A couple more notes from our PM:
You cannot apprehend scared, armed people who run like wild animals at night in the African bush.
You cannot get within 2km of them in a vehicle before they’ll run when they hear the vehicle.
You cannot walk an anti-poaching team to them, in the dark, through lion, elephant and buffalo-infested bush from 5-10km away, (lions catch and eat people here BTW, especially night-blind people stumbling around in the dark - night vision equipment is very expensive!) while the drone tries to keep an eye on them (retention) and hopefully they don’t run off into the bush in the interim.
VTOL tech was still in it’s infancy then but would have been a perfect solution for reliable launch and recovery, so Robert is spot on with choosing the VTOL path as it would have saved us countless headaches and emergency repairs.
Here’s some thermal video of elephant and giraffe: https://www.youtube.com/watch?v=-sn3vZ6gwh8
And the typical terrain where poaching occurs:
Guys, for a better understanding of the rhino poaching epidemic PLEASE go watch the film “Stroop: Journey into the rhino horn war” (https://www.sdbfilms.com/stroopabout)
It’s available on Amazon, Google Play, iTunes and Vimeo, all funds generated go to anti-poaching efforts
I do care for those animals from a biodiversity perspective as well as from the perspective that every person has a right to live. I think there is no significant moral difference of killing a human or a non human animal. The only significant difference is the reason why one does kill. But I wonder if there is an ethical problem with what is done here, especially because it is probably not against the real criminals but against poor people working for them. If so, I think it should probably be solved in a different way.
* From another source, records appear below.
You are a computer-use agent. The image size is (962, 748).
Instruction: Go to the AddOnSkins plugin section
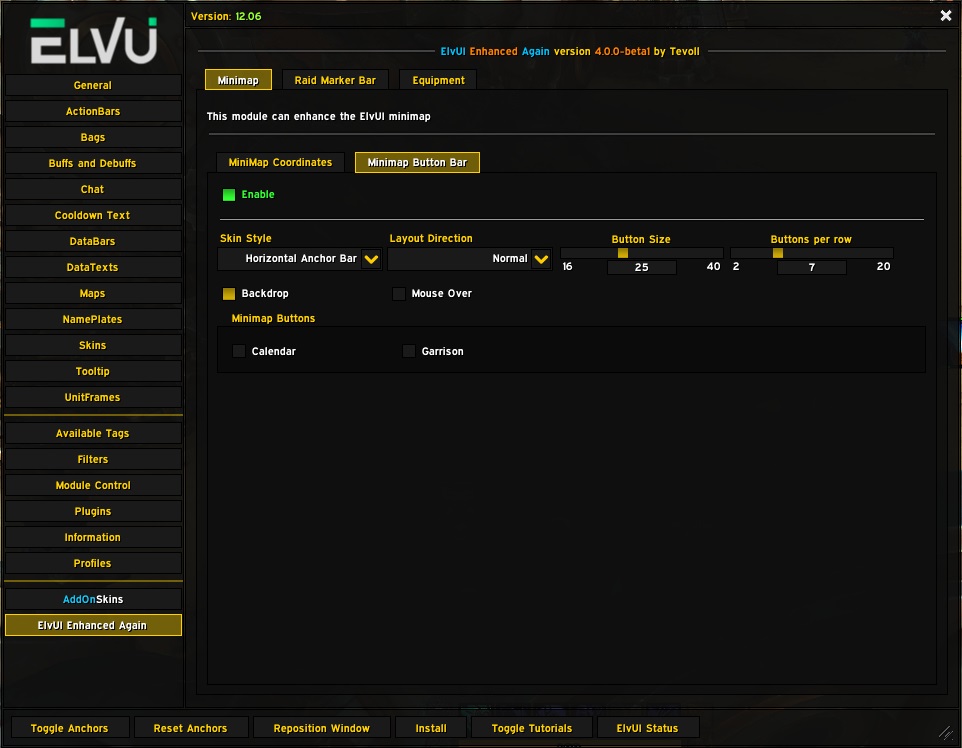tap(93, 599)
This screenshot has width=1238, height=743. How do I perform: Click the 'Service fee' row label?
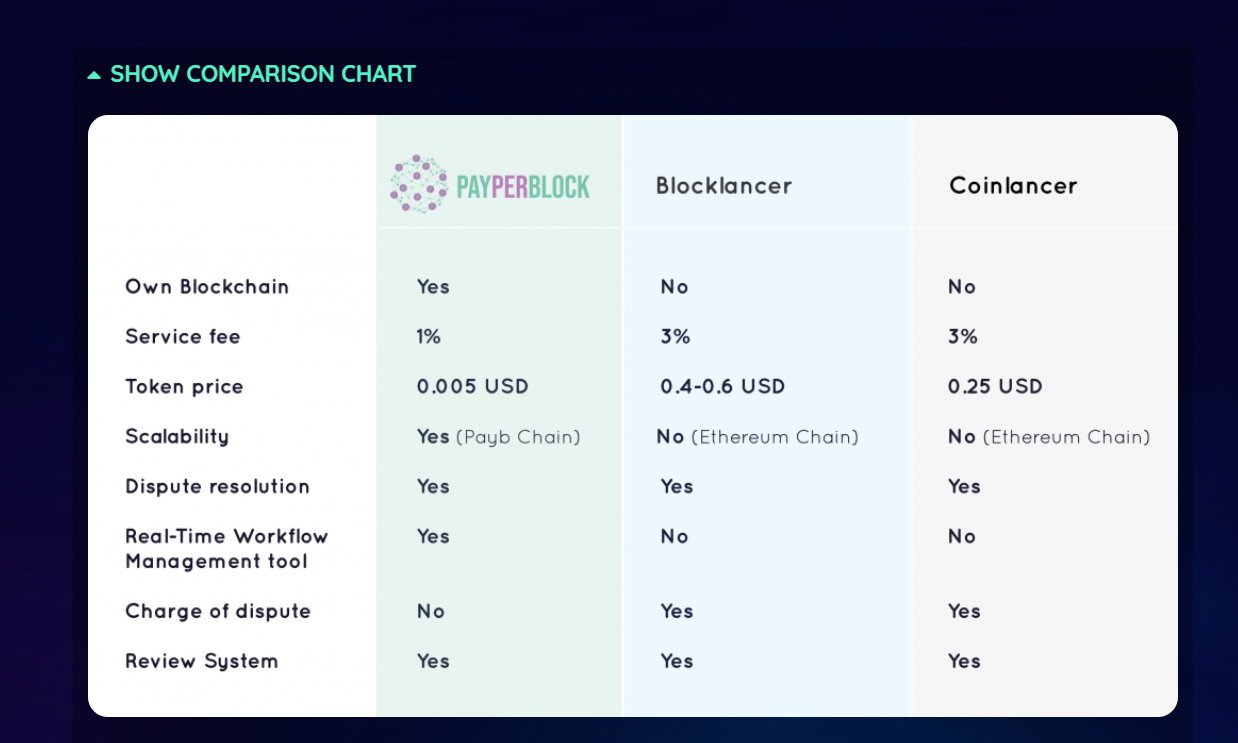[x=183, y=337]
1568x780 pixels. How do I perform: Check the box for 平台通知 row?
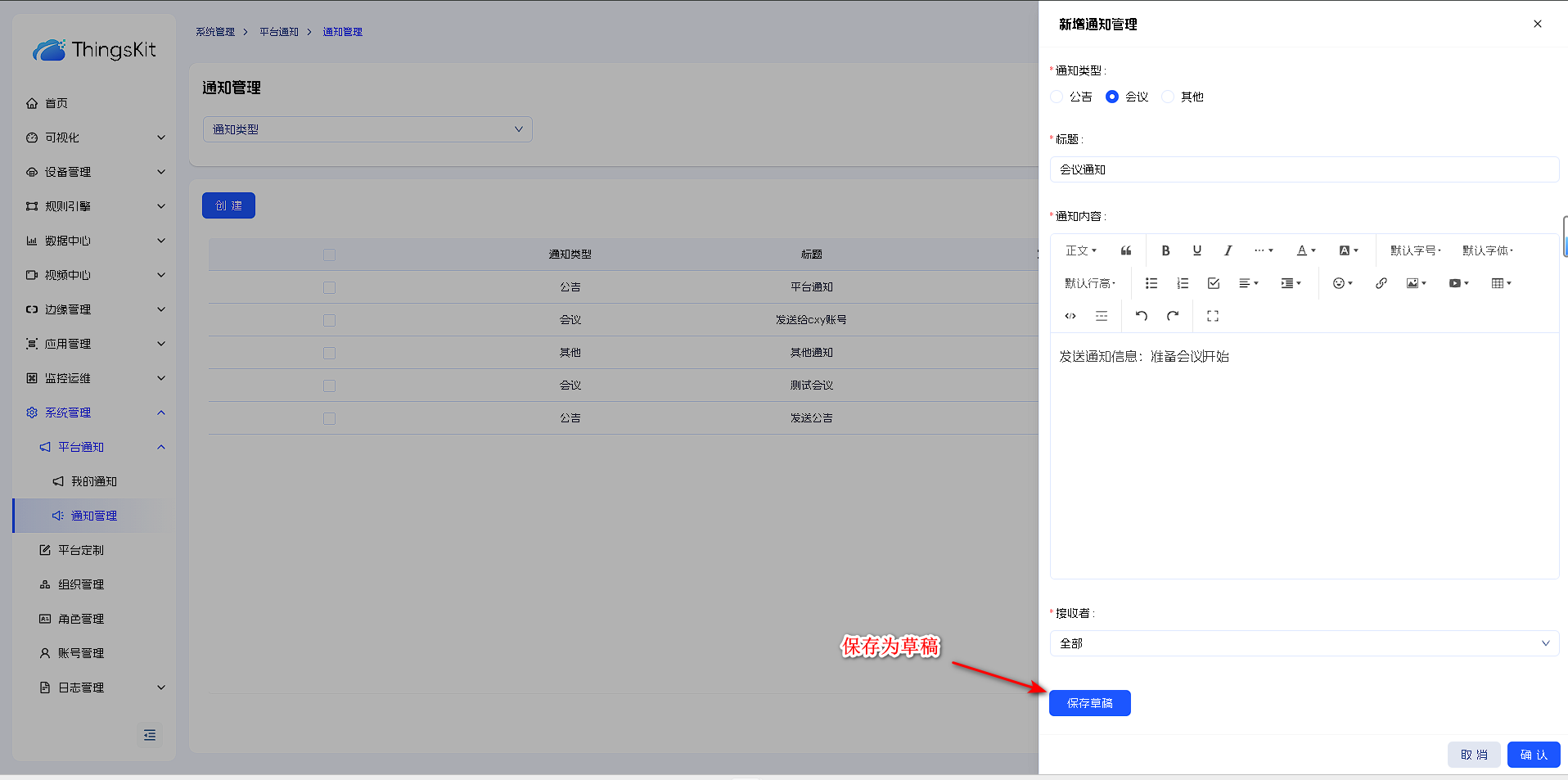329,287
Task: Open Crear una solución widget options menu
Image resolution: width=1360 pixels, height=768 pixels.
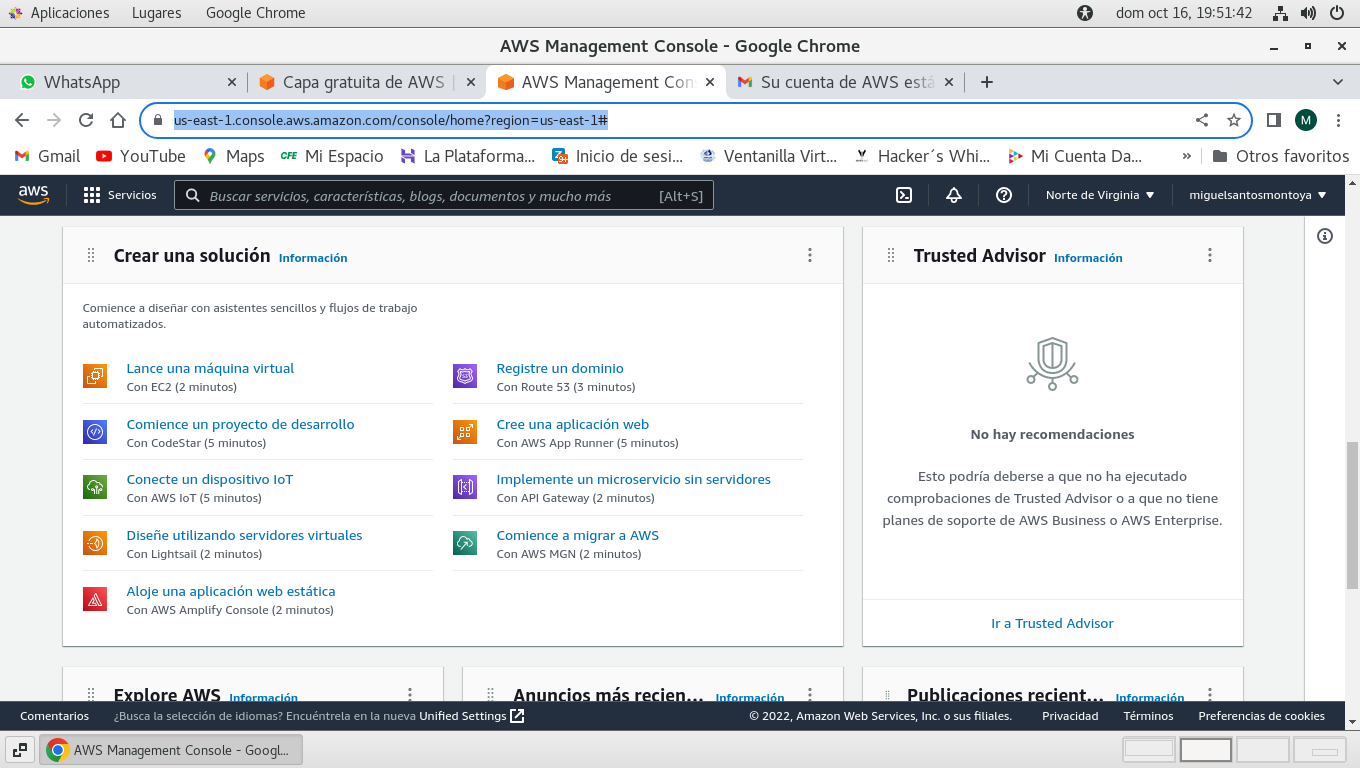Action: (810, 255)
After reading the thread I wonder if it’s possible that at the end there will be a “nice” surveillance drone which is suitable for other tasks but not for the intended one? I wonder if this new drone has the same limitations as the once used before?
I also ask myself if even if the drone is initially better than the previous ones the poachers will soon find cheap ways to avoid detection, e.g they could detect incoming drones with RF or sound scanners and hide under a blanket or they could use jammers, cheap attack drones or simply shoot them down.
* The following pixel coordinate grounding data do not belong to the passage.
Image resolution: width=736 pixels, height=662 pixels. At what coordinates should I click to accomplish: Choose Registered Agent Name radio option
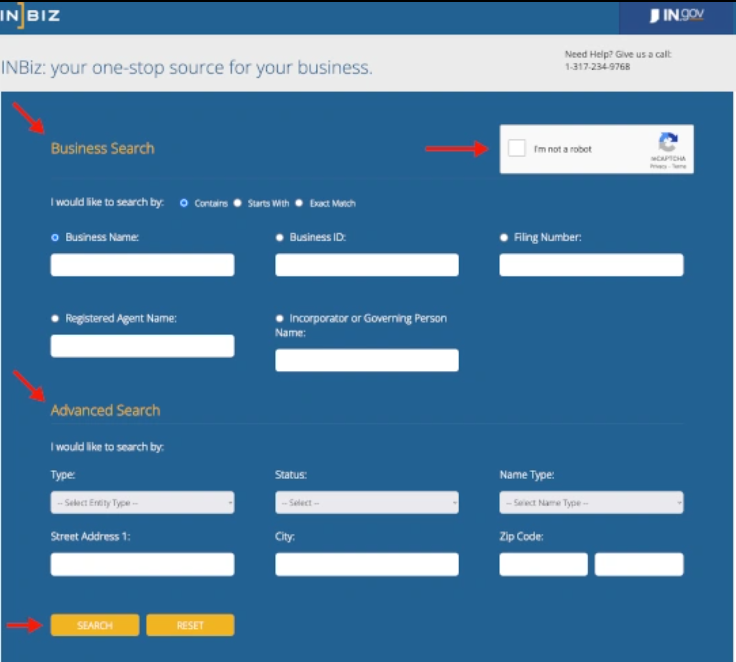(55, 318)
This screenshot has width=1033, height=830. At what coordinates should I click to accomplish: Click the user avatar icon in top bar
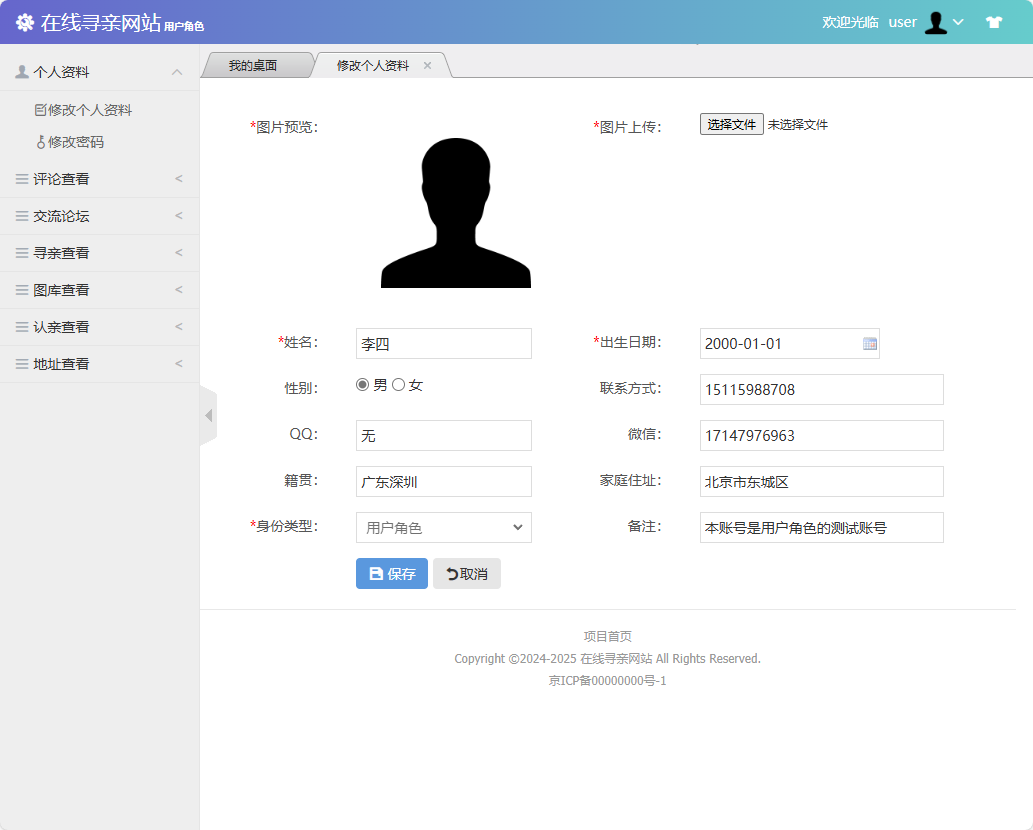[x=938, y=22]
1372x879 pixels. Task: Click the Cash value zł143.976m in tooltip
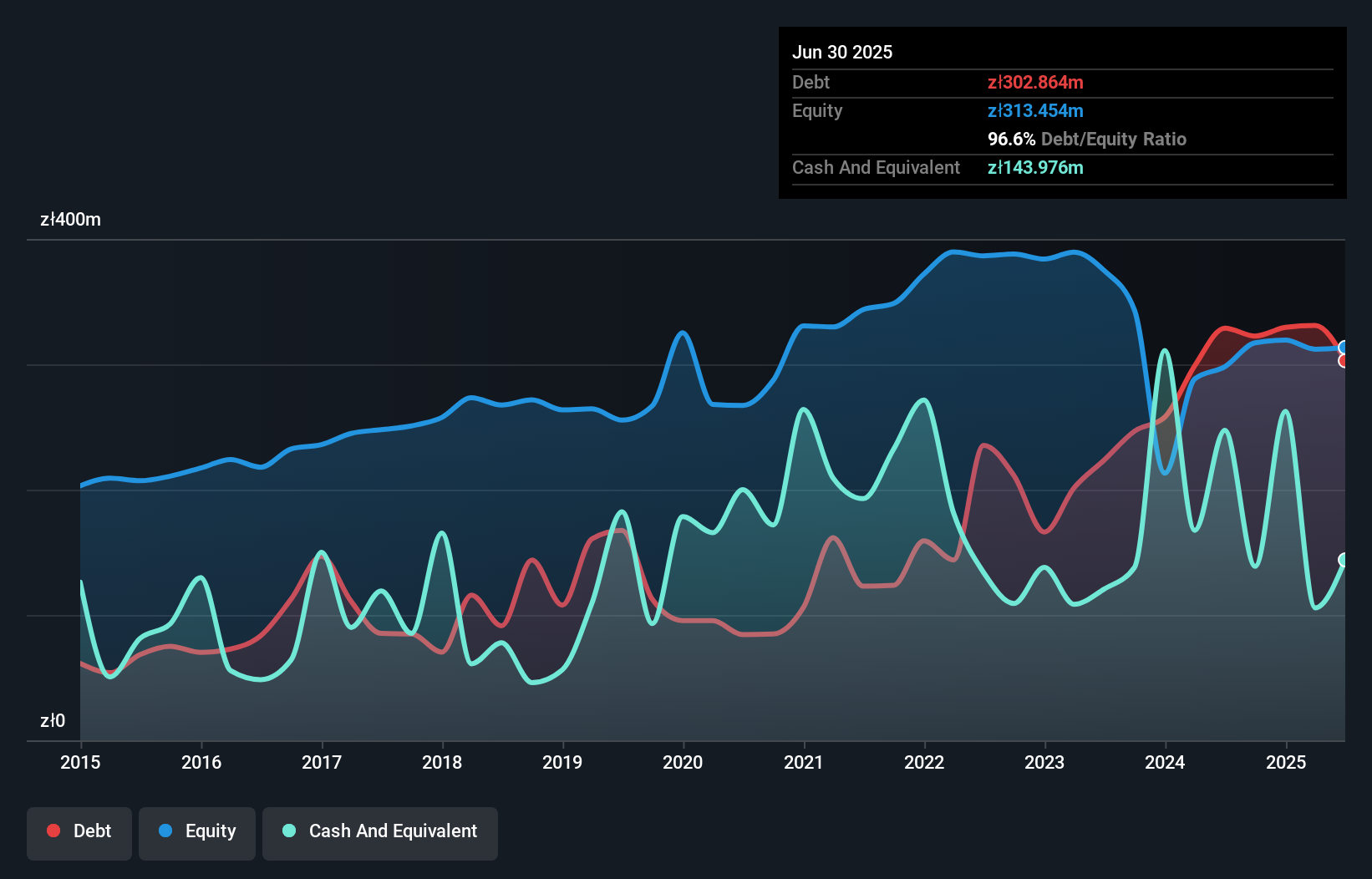pos(1035,167)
I think that a surveillance solution is an approach to mitigate the symptoms of the underlying problem. It is important to do but only part of the solution. When reading about the amount of money spend for this solution I wonder if there are any more efficient ways to invest that money against poaching.
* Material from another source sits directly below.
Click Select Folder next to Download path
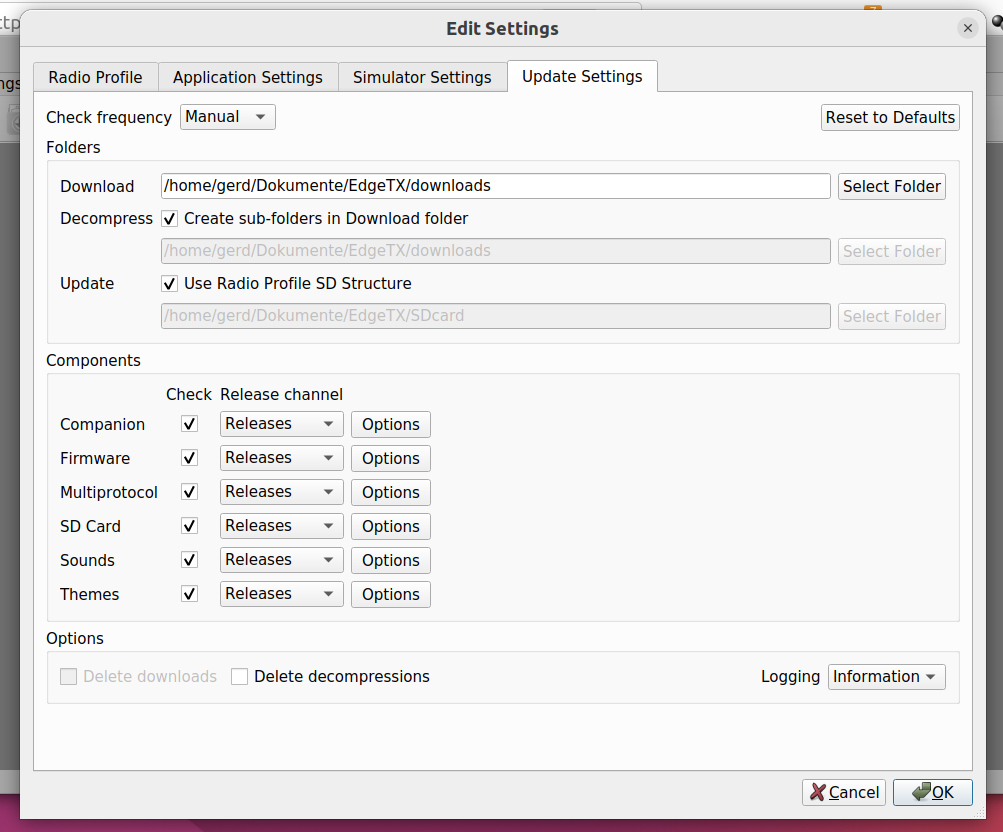1003x832 pixels. (891, 186)
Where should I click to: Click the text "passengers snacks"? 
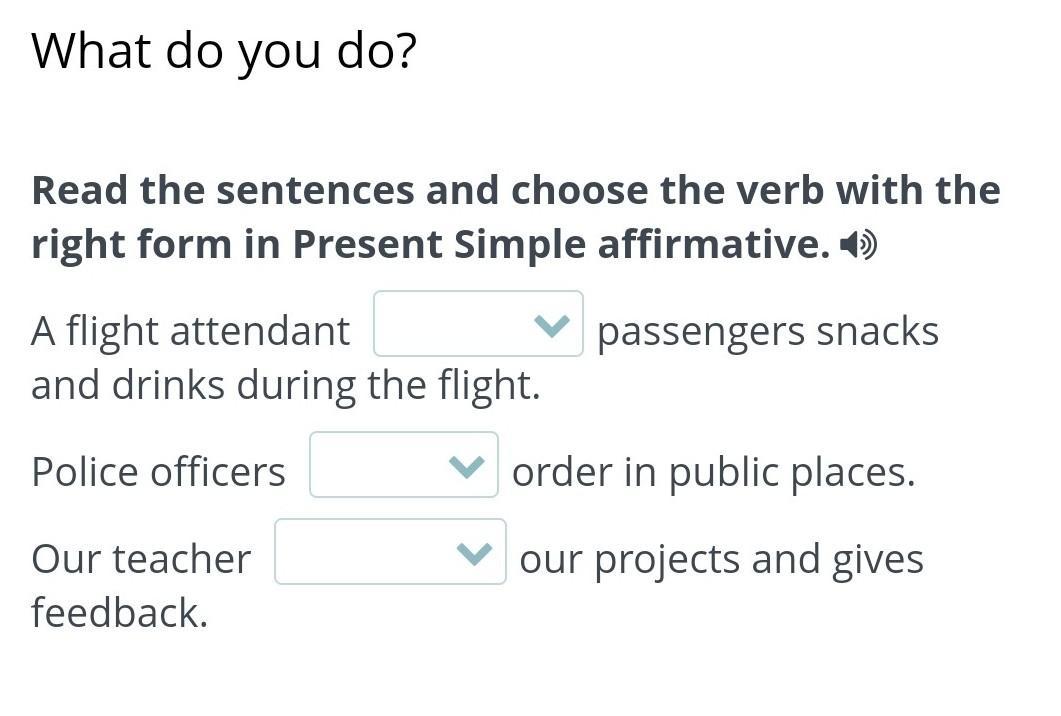(768, 332)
Since the detection rate is so low, would it be probably a similar or more successful solution to establish a on ground sensors network within the main approach routes of the poachers?
Tobias, yes, there’s a system in place called Meerkat: https://www.countrylife.co.za/wildlife/postcode-meerkat-watching-kruger-national-park and https://www.defenceweb.co.za/security/border-security/meerkat-named-a-sanparks-innovator-of-the-year/ which is another of the weapons in the arsenal.
Regarding who is killing the rhino’s, the demand for the horn is from the middle and far east and yes it’s the local poor population who do the dirty work, but they know it’s illegal and they do earn quite a bit of money for each horn and become repeat, professional offenders . For them it’s just a commodity like cocaine or gold and worth about the same.
But do yourself a favour and watch the film Stroop, it only costs $10.
Tobias, that’s exactly what our drone is designed for, aerial surveillance. We have already included aspects of search and rescue etc into the design specifications and we are also working on a power tether system.